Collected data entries
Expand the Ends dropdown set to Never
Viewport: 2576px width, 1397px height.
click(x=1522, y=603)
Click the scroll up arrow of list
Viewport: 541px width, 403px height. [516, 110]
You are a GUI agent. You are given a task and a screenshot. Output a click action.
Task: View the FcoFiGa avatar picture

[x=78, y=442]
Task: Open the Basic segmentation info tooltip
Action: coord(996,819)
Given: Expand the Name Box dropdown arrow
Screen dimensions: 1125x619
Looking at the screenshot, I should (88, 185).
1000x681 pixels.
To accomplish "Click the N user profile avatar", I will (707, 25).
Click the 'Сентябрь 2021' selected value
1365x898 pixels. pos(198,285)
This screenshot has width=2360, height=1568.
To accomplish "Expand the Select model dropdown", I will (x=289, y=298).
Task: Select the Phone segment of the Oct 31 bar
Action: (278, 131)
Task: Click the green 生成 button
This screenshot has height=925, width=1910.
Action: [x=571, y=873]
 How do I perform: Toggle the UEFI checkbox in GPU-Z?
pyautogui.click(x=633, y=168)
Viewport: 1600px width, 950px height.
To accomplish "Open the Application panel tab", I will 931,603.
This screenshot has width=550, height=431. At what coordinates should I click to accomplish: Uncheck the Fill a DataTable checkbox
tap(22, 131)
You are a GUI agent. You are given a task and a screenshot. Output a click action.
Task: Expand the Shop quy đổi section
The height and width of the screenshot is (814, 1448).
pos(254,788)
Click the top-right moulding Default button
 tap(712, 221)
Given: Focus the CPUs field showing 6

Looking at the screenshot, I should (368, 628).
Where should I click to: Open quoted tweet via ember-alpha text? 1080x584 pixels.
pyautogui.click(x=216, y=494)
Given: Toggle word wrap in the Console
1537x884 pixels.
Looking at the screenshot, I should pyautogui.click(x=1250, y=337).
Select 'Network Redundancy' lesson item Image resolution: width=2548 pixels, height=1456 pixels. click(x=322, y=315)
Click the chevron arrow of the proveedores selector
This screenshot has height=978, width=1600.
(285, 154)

#### Exercise description
Copy out every line of the items above word for word, with nothing changed.

#### Exercise response
Expand the Ends dropdown set to Never
Viewport: 2576px width, 1397px height.
click(x=1522, y=603)
Click the scroll up arrow of list
Viewport: 541px width, 403px height. [516, 110]
You are a GUI agent. You are given a task and a screenshot. Output a click action.
Task: View the FcoFiGa avatar picture

[x=78, y=442]
Task: Open the Basic segmentation info tooltip
Action: coord(996,819)
Given: Expand the Name Box dropdown arrow
Screen dimensions: 1125x619
Looking at the screenshot, I should (88, 185).
1000x681 pixels.
To accomplish "Click the N user profile avatar", I will (707, 25).
Click the 'Сентябрь 2021' selected value
1365x898 pixels. pos(198,285)
This screenshot has width=2360, height=1568.
To accomplish "Expand the Select model dropdown", I will (x=289, y=298).
Task: Select the Phone segment of the Oct 31 bar
Action: (278, 131)
Task: Click the green 生成 button
This screenshot has height=925, width=1910.
Action: [x=571, y=873]
 How do I perform: Toggle the UEFI checkbox in GPU-Z?
pyautogui.click(x=633, y=168)
Viewport: 1600px width, 950px height.
To accomplish "Open the Application panel tab", I will 931,603.
This screenshot has width=550, height=431. At what coordinates should I click to accomplish: Uncheck the Fill a DataTable checkbox
tap(22, 131)
You are a GUI agent. You are given a task and a screenshot. Output a click action.
Task: Expand the Shop quy đổi section
The height and width of the screenshot is (814, 1448).
pos(254,788)
Click the top-right moulding Default button
 tap(712, 221)
Given: Focus the CPUs field showing 6

Looking at the screenshot, I should (368, 628).
Where should I click to: Open quoted tweet via ember-alpha text? 1080x584 pixels.
pyautogui.click(x=216, y=494)
Given: Toggle word wrap in the Console
1537x884 pixels.
Looking at the screenshot, I should pyautogui.click(x=1250, y=337).
Select 'Network Redundancy' lesson item Image resolution: width=2548 pixels, height=1456 pixels. click(x=322, y=315)
Click the chevron arrow of the proveedores selector
This screenshot has height=978, width=1600.
(285, 154)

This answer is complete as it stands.